Epidemiological studies suggest that unhealthy lifestyles, substance abuse, stress, depression, intimacy deficit, and misinformation about sexuality are more likely factors behind male sexual dysfunctions than pornography use.”

The authors are simply quoting earlier studies that suggest smoking, lack of exercise, and drug use may be factors, because those are the historical factors, but this conclusion is difficult to swallow.

First, smoking, obesity, diabetes, and lack of exercise are not major factors for young men. It takes years for these to manifest as organic ED, in the form of cardiovascular disease or nerve dysfunction. Moreover, smoking rates have drastically declined in the last 30 years, and the use of drugs and exercise rates have held steady over recent years. Obesity rates have only increased by 4% over the last 15 years. From the 20110 study, “Erectile dysfunction and correlated factors in Brazilian men aged 18-40 years.”

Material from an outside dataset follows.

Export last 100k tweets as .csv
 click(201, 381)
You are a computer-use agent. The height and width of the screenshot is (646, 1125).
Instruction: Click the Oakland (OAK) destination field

“Prevalence of ED in 1,947 men was 35.0% (73.7% mild, 26.3% moderate/complete)…. Also, no association was found between ED and smoking, alcoholism, obesity, sedentary life, diabetes, hypertension, cardiovascular disease, hyperlipidemia, depression or anxiety.”

But what about the claim that “misinformation about sexuality” and “intimacy deficits” are now playing a major role in ED? Simply pulled out of the air, an exercise in creative writing.

And why have the authors ignored the research showing evidence of a link porn use and sexual dysfunction? Cambridge University, for example, reported that 60% of their porn-addicted subjects had problems with erections and desire with real partners, but not with porn. In this 2014 case study a man with low libido and anorgasmia healed his both sexual dysfunctions by eliminating porn for 8 months.

We are back to asking “What one major variable influencing sexuality has changed since 1992?” Let me guess: internet porn.